PROBLEM REQUIREMENTS
Please repeat exactly the line containing "Where should I click to: Click the Save" and each line after it in the records below, through the last.

PROVIDED ENTRIES
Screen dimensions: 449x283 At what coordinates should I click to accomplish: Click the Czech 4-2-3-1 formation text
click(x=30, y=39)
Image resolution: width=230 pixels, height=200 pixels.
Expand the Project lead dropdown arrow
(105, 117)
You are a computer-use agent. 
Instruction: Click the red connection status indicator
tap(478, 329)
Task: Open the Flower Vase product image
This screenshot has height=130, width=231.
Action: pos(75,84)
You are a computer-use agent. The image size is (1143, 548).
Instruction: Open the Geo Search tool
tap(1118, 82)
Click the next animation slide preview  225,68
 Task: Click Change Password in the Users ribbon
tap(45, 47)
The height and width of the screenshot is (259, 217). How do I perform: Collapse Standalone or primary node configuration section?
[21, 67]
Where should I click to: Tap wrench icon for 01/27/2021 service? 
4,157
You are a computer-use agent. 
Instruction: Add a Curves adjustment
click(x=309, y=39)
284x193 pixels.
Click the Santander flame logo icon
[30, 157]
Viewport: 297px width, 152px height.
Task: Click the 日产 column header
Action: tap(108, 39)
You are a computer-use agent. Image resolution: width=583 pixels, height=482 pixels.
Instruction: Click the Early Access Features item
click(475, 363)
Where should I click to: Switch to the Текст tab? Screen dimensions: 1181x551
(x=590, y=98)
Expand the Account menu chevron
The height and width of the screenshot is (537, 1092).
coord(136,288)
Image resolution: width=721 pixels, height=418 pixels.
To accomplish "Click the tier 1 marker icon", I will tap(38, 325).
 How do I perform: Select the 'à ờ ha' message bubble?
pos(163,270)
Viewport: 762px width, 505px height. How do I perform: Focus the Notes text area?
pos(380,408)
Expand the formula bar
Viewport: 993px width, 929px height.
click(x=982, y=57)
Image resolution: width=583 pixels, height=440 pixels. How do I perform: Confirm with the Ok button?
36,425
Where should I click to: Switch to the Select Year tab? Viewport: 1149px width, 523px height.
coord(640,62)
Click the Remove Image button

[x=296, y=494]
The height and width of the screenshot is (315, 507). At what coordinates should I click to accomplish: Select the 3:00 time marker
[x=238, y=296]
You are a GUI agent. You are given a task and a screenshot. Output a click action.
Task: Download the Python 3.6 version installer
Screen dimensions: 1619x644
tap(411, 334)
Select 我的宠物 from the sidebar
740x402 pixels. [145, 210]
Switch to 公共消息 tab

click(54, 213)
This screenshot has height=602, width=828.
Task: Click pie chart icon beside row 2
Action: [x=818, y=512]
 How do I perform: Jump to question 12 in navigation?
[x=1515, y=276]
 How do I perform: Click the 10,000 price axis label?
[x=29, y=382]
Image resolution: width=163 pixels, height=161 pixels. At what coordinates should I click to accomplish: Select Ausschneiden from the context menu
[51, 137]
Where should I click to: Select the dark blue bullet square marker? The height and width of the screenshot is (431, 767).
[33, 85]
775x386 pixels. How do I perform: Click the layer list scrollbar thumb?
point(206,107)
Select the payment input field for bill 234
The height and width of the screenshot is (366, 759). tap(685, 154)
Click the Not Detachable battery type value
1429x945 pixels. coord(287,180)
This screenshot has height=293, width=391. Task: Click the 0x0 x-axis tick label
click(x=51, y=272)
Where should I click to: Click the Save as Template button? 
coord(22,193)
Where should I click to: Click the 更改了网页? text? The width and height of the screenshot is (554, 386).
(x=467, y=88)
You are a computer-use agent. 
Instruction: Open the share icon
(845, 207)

ANSWER TO THIS TASK
Where should I click to: Click the Save as Template button? 
coord(22,193)
Where should I click to: Click the 更改了网页? text? The width and height of the screenshot is (554, 386).
(x=467, y=88)
You are a computer-use agent. 
Instruction: Open the share icon
(845, 207)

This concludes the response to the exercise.